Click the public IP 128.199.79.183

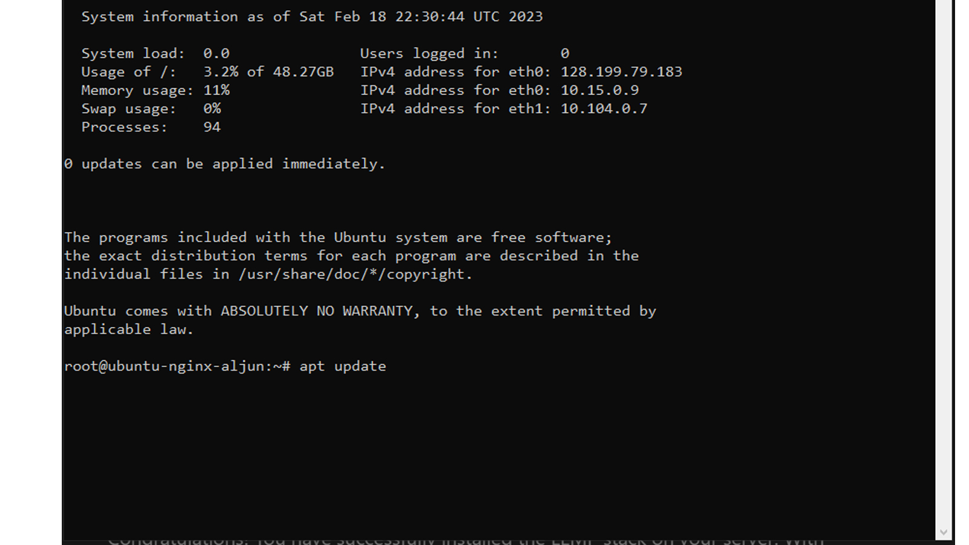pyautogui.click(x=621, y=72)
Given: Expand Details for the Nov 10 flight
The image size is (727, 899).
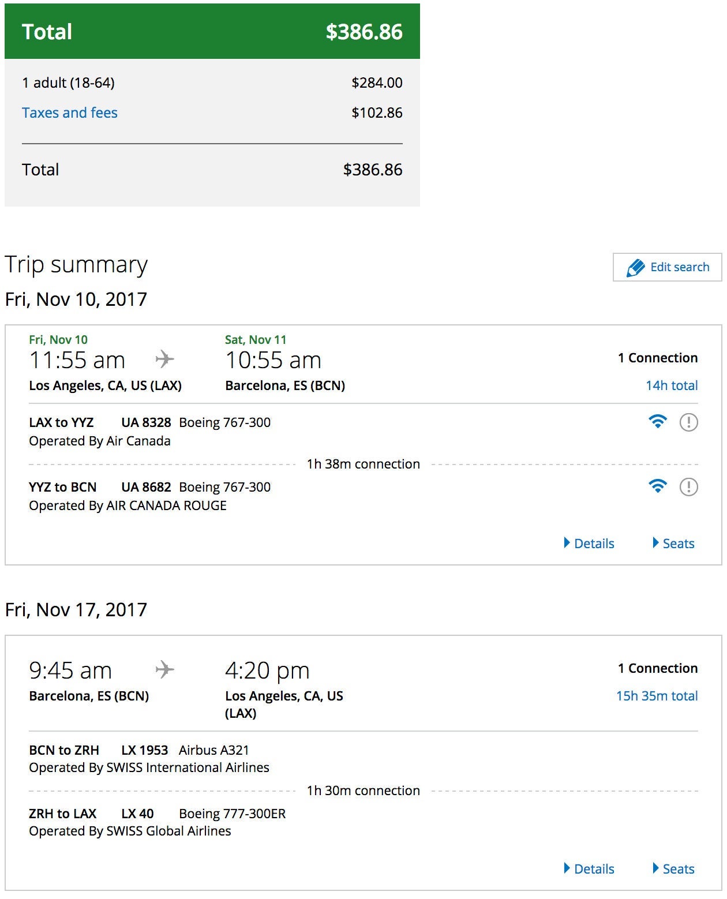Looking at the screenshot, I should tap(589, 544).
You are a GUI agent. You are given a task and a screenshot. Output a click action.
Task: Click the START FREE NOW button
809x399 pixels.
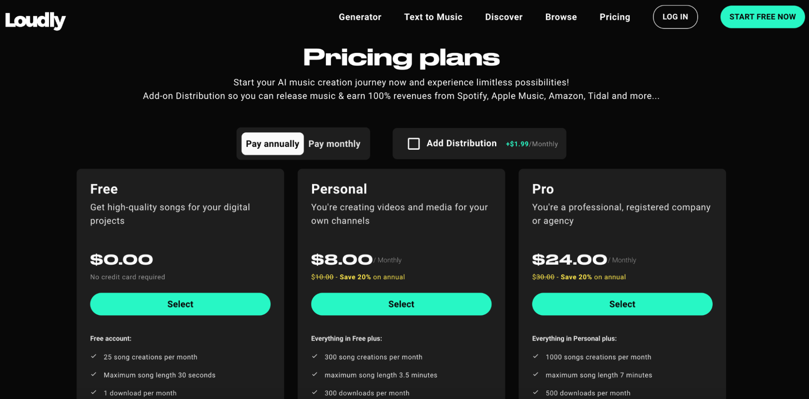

···

Directions:
Reproduce the text of all the records above word for word, and omit the pictures.

Final answer:
Click the public IP 128.199.79.183

pyautogui.click(x=621, y=72)
Given: Expand Details for the Nov 10 flight
The image size is (727, 899).
Looking at the screenshot, I should tap(589, 544).
You are a GUI agent. You are given a task and a screenshot. Output a click action.
Task: Click the START FREE NOW button
809x399 pixels.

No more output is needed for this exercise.